Camp Fuji: It’s all about having a blast
April 27, 2009
CAMP FUJI, Japan — A tiny, two-inch square on a map posted in the base headquarters’ range control room represents this Marine post located at the bottom of Japan’s most celebrated mountain — Mount Fuji.
For anyone who has been to Camp Fuji, that visual representation says it all.
Inside the gates, there are a few barracks, an exchange, a gym, an obstacle course and a small flight line. You don’t see many cars. Nothing is especially far from anything else.
But at any given moment, you can hear a loud crack or boom, and it’s a good bet it didn’t come from anywhere inside that two-inch square.
It came from what the rest of the range control map represents — 20,000 acres a person is not likely to see unless you’re a servicemember who brought along combat gear.
Over the past month, units from the Army, Navy and Marine Corps have brought plenty of such equipment. Camp Fuji’s commanding officer, Col. Robert Golden, said the base has hosted significantly more servicemembers than normal so far this year.
"We’ve already had 16 units, so we’ve already reached the full-year average," he said.
Stars and Stripes spent a couple days last week with three of those units.
Firing ‘triple sevens’
The 3rd Battalion, 12th Marines out of Camp Hansen, Okinawa, was training on its signature M777 howitzer in preparation for an upcoming Middle East deployment.
It was the Japan debut for the 7,000-pound gun, classified as a lightweight 155 mm howitzer. In combat, it has a range of about 15 miles and can take out buildings and vehicles, the Marine cannoneers said.
"This is the first time we’ve shot triple sevens at Fuji," Staff Sgt. Vincente Castellanos said, referring to the M777. "We’re the first to do that, so that’s kind of a good thing."
One technical aspect of the weapon involves radar, Sgt. Alton Currie’s specialty.
"The radar can observe the round," he said. "Then we send the coordinates back, they make corrections in their fire-direction control center, and it puts the gun on target."
"The Howitzers performed pretty good," Castellanos said. "There were a couple of things here and there, but overall, they did their job."
Better than ‘sitting around’
Some other artillery Marines were a longer way from home than their Okinawa counterparts.
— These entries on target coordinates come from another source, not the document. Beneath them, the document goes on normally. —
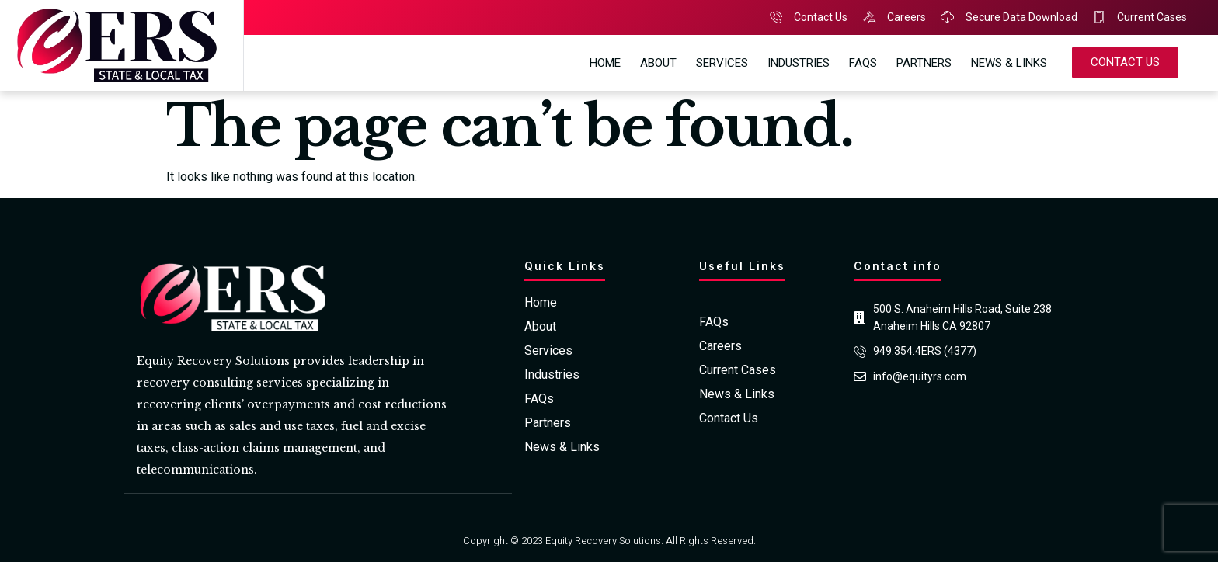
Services (722, 63)
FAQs (863, 63)
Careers (720, 346)
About (658, 63)
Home (605, 63)
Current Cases (737, 370)
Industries (798, 63)
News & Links (1009, 63)
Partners (924, 63)
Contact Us (728, 418)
Members of 2nd Battalion, 11th Marines from Camp Pendleton, Calif., deployed to Camp Hansen in January to support the 31st Expeditionary Unit. With the rest of the battalion in Philippines for the annual Balikatan exercise, the troops here — who also fire howitzers — accompanied the 3rd Battalion, 12th Marines to Fuji.
"Our commanding officer got with 3/12 to see if we could come out here and get some training … instead of just sitting around," Sgt. Brandon Schroeder said.
Many in the California unit couldn’t get past the Fuji weather when describing their experience at the camp.
"It’s really cold and wet up here," Lance Cpl. Travis Carmichael said. "We actually went to the field three times. It rained on us twice."
Schroeder for one welcomed it.
"You get used to it being hot all the time, like in Pendleton," he said. "And then, we came out here, and it’s definitely a test of what you can and can’t do. It teaches you how to do things in cold weather, because you never know where you’re going to be going."
‘Away from the office’
The Army’s 35th Combat Sustainment and Support Battalion from Camp Zama pitched their combat tents by the softball field and set out over the course of the week to knock out the unit’s quarterly combat training, which can be conducted only at Camp Fuji, said Command Sgt. Maj. Chris Nunez.
"It’s good for us, because we get away from Camp Zama," he said. "We’re away from the office; we sleep here, eat here; we do everything here. And we can practice our field craft."
The unit functions as a headquarters element for supporting battalions during disasters and defense operations. While at Fuji, the troops trained with M-16 rifles, 9 mm pistols and grenade launchers.
And to confirm that their chemical-biological masks worked, the soldiers had to use them — and then take them off — in a tent filled with tear gas.
Staff Sgt. Charles Sterling — heaving, gasping and teary-eyed — was still feeling the effects a few minutes after his run-in with the gas.
"This is a burning that’s unreal, like you’re getting acupunctured like a million times in the face," Sterling explained.
"I’m glad this is over with."
Both Sterling and Staff Sgt. Benito Quintanilla agreed the highlight of their week was the close-quarters marksmanship training, when they fired their M-16s in standing position, switching between targets on either side of them at close range.
"It’s something that very few noncombat units get to practice," Quintanilla said of the close-quarters shooting.
"It improves close-quarter and mid-range accuracy. They’re skills that aren’t practiced very often but are very important while in combat."